OK, got that one done. The issue was this. The hard plastic line on the left side comes through a slot in the airbox. It’s protected by a small rubber grommet. My grommet had worked itself out of position so the line was rubbing against the airbox. Eventually it rubbed a small hole in the line, causing the leak.

A new spider and set of grommets and o-rings cost me about $200. I re-used the actual FPR, although I replaced the internal o-rings. It was a pretty simple repair. The trickiest part of the entire evolution was getting the big circlip that holds the FPR back into place. That was a PITA.

I decided to lift the rear subframe. By the time you remove everything else you need to remove lifting the subframe is a matter of four bolts and a few connectors. And it makes the job a snap. YMMV.

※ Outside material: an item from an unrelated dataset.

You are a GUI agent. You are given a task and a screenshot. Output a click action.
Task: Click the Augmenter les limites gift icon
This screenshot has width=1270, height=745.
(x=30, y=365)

I really question the wisdom of BMW using hard plastic lines in this application. Rubber fuel lines would be a lot easier to work with. Metal lines would be harder to work with, but would be much stronger. Hard plastic lines combine “brittle” and “hard to work with” in a manner only BMW could conceive.

Morning Jim

 

Most modern manufactures are using the high pressure plastic fuel lines now (including plastic fuel filters on some), some  are using hard plastic all the way from the fuel tank to the fuel injectors. 

 

They work just fine for most, the major problems that I have seen is,  problems show up after service was done & the plastic lines were either bent & kinked. Or where a line wasn't properly routed/retained/isolated. Or, possibly like your situation, during service a gromet was knocked/pulled out of place & not caught. 

 

I have also seen some static electricity arcing issues in cold drier climates where static electricity builds up in a plastic fuel filter or plastic line then arcing to some metallic point like the engine block or frame rail. If they arc in the same place enough times it eventually puts a small pin hole in the line or filter.